À l’origine, le prix devait récompenser de 5 000 francs un « ouvrage d’imagination en prose paru dans l’année ». C’est aujourd’hui une récompense qui vaut de l’or. Tant et si bien que la vie d’un auteur « goncourisé » change du tout au tout dès l’annonce de sa victoire. Conférence de presse organisée dans le célèbre café parisien Le Flore suivie d’une place au journal télévisé de 20 heures. Puis séances de dédicaces prévues dans toutes les librairies de l’Hexagone…
Le mécénat n’est donc plus direct – l’auteur récompensé ne reçoit que 10 euros – mais essentiellement médiatique. Si bien que cette distinction peut être vécue comme une marque au fer rouge. L’obscur Alphonse de Chateaubriant, récompensé en 1911 pour Monsieur de Lourdines, avouait ainsi : « J’étais paralysé, pris par une espèce de peur de l’écriture. Je n’osais plus tracer une ligne. » Jean Carrière, qui publia Le Prix d’un Goncourt quinze ans après avoir été couronné, imputait à son prix une avalanche de catastrophes : la mort de son père, la maladie de sa femme, son divorce, sa longue dépression… La sociologue Valérie Heinich a repris l’analyse de ces nombreux « troubles » dans L’Épreuve de la grandeur(2). Son constat est sans appel : « La reconnaissance professionnelle octroyée par les prix littéraires a ceci de particulier qu’elle est systématiquement discréditée, et avant tout par ses bénéficiaires eux-mêmes. Et de tous les prix, le plus discrédité est forcément le plus grand. »

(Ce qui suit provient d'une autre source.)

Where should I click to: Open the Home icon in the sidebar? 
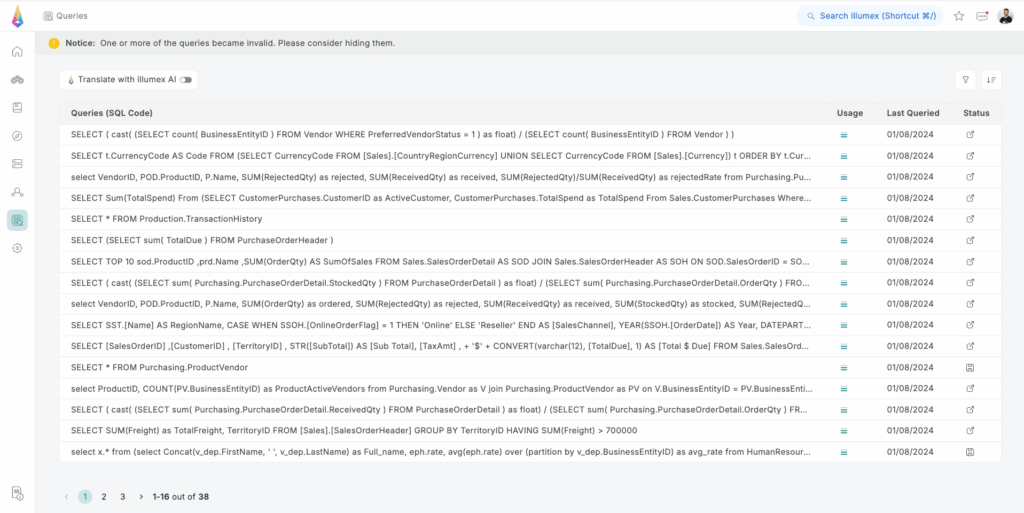pos(17,52)
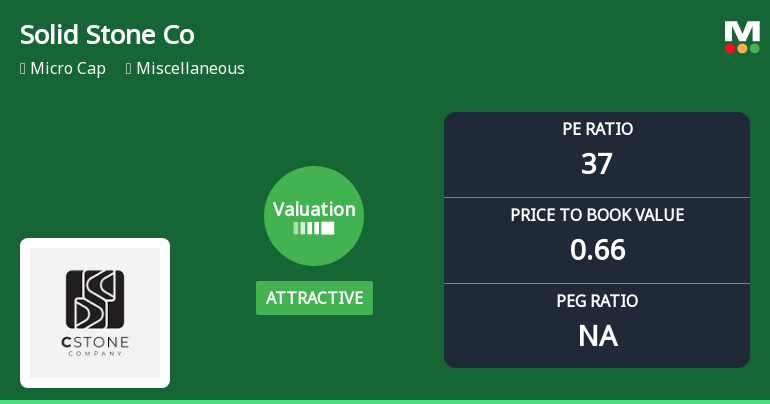Image resolution: width=770 pixels, height=404 pixels.
Task: Click the green dot under the M logo
Action: point(754,48)
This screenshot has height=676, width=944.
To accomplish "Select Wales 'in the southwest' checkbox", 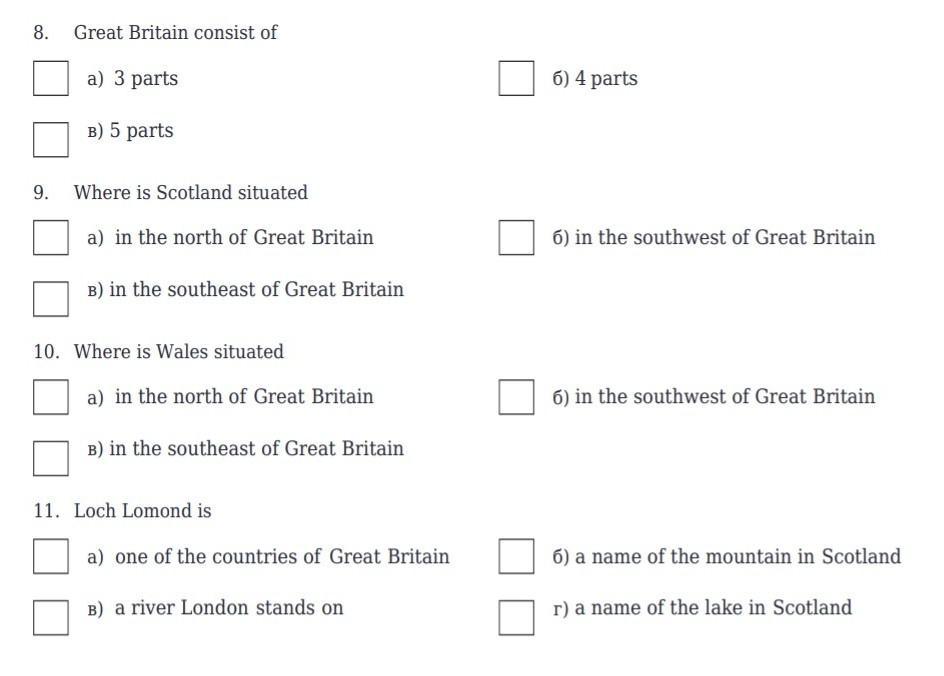I will (x=516, y=397).
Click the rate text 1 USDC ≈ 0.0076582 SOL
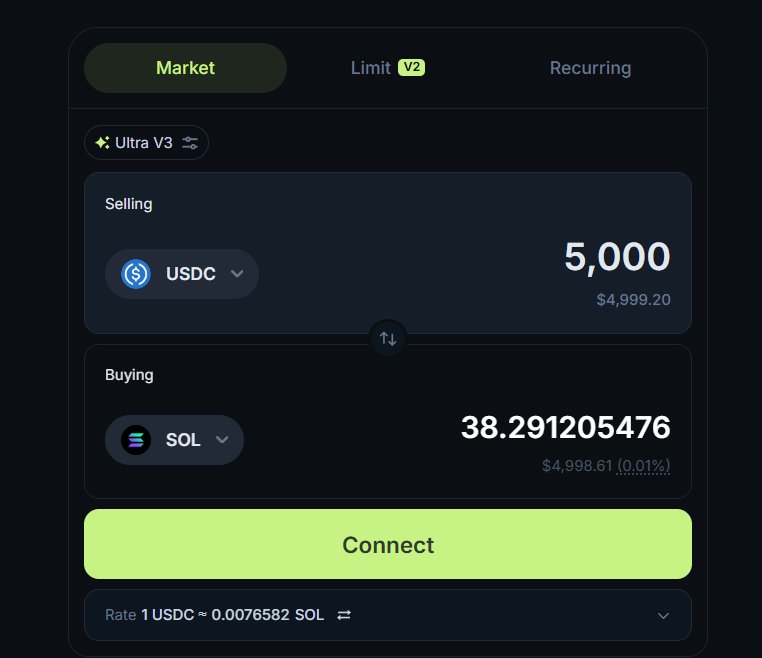Viewport: 762px width, 658px height. [x=232, y=615]
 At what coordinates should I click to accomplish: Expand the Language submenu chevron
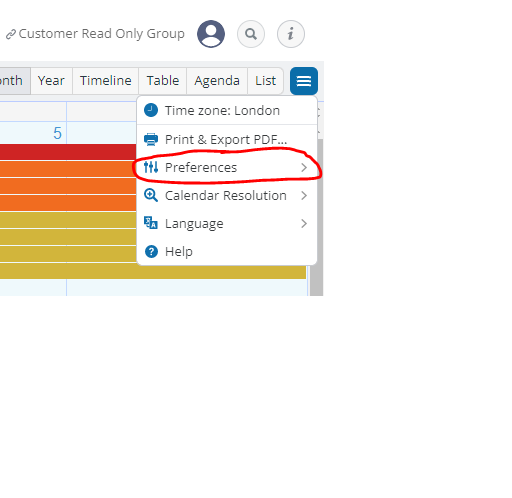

Raillé par certains auteurs, assassiné par quelques petits éditeurs qui voudraient bien en profiter, voire même refusé (par Julien Gracq, en 1951), le prix Goncourt énerve autant qu’il fascine. Toute une littérature lui est même consacrée. Le dernier opuscule en date est sorti à la rentrée : Le Truoc-nog, de Iegor Gran(3). Sous ce savant boustrophédon (procédé littéraire qui consiste à écrire un mot à l’envers), le jeune auteur met en scène les errances métaphysiques de « Goncourable », un écrivain devenu dépressif après avoir été nominé. Le Goncourt y est défini comme « un prix repoussoir, un prix en négatif. Terrible pour celui qui le reçoit, mais utile pour les autres. Grâce à lui, des milliers de littérateurs en herbe ont un exemple vivant de ce qu’il ne faut pas faire en littérature. » Has been, le Goncourt ?

1. La Maîtresse de Brecht, de Jacques-Pierre Amette, Albin Michel, juillet 2003, 306 pp., 18,50 euros.
2. L’Épreuve de la grandeur, de Valérie Heinich, La Découverte, 1999, 298 pp., 21 euros.
3. Le Truoc-nog, de Iegor Gran, POL, septembre 2003, 158 pp., 12 euros.